Say I sit down with a clinician, and they show me the results of a biopsy they had conducted on a tumour in my gland. They tell me how developed they believe the tumour is and what they believe, based on various studies on tumours of the kind I have, their credence is that it will develop into a cancerous tumour with long term adverse health effects. After the doctor had finished talking, it would be totally normal for me to turn around and say, “what does this all mean?”. At which stage, the doctor might have to translate their credences into some categorical claims.Footnote 15

My concern is not about the evidence itself but what the evidence means for me and, plus, as someone who is not well versed in the details of oncology, there is plenty of information that I will not understand. The same could be said for most members of the public and many scientific findings. Yes, in some cases, the actual probabilities might be very important for individuals. I want to know the actual likelihood that it will rain tomorrow or that caffeine increases the risk of heart palpitations, not someone else’s interpretation of the likelihood! But in others, practical considerations about understanding and usage might trump the want for value-freedom.
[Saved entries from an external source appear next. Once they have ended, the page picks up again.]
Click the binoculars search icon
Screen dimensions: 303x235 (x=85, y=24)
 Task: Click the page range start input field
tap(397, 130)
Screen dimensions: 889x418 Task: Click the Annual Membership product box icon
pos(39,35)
Moreover, as briefly mentioned, Steele (2012) specifically argues that the Bayesian position against the AIR will fail when it comes to scientific communications to policy makers as communicators will inevitably have to communicate results in credal intervals, instead of pure credence. Steele takes the ideal position to be to communicate in probabilities but takes it that this will be too costly on the policy advisors making decisions. Just like the doctor may need to translate the scientific evidence to the patient, so too might the scientist to the policy advisor.

Without offering comprehensive guidelines for when to assert in categorical terms and when to assert with probabilities, all I aim to highlight here is that there are some secondary pragmatic considerations that might mean that the Bayesian model defended in this paper cannot be followed in all science communications. If the priority in a clinical setting is to have the patient feel taken care of then perhaps inductive risk judgements on behalf of their physician are legitimate. The same might go for a scientist explaining to a public group why policy makers have decided to regulate the aviation industry.
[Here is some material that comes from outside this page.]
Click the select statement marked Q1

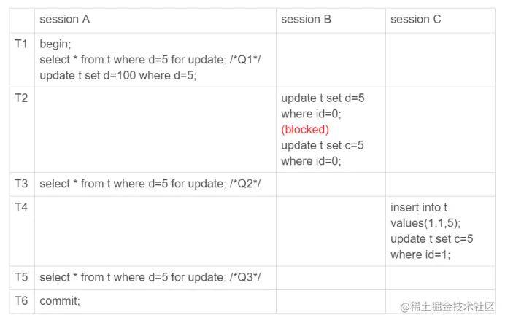click(x=150, y=59)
However, the reliance on inductive risk judgements in these cases requires some sort of secondary pragmatic reasoning. My overall claim then can be restricted, but not defeated, to ‘there is good motivation to avoid value encroachment in science because of inductive risk and the Bayesian model offers a suitable alternative for avoiding inductive risk but, in some cases, other pragmatic considerations override the motivation for avoiding value encroachment’. More work needs to be done to establish when and what pragmatic considerations might override my argument from value pluralism. Should then the scientists be providing these practical predictions or outlining to the public the practical implications of scientific findings? If so, does this not involve inductive risk and prove the Bayesian method to be somewhat futile? I leave these for future research.

9 Concluding remarks

I have offered a renewed defence of the Bayesian response to the AIR. I have motivated the response by illustrating the practical implication of the AIR on individuals’ autonomous decision making and asserting that this is ethically problematic. I propose that the Bayesian response to the AIR withstands various criticisms that are either explicit in the literature or fairly anticipated considering common arguments in the philosophy of science and epistemology literature. While this paper broadly sits on the side of value-freedom, it does not claim to offer a comprehensive defence of value-free science. Further, it also does not claim to speak to all versions of the AIR. As I have made clear, the AIR might play a role in science communications that are less easily avoidable by the Bayesian response. More research is needed to test the limits of the Bayesian response to the AIR, but I settle with having offered a renewed defence of the Bayesian response and generally pushing back on the wide acceptance of the AIR found in the literature.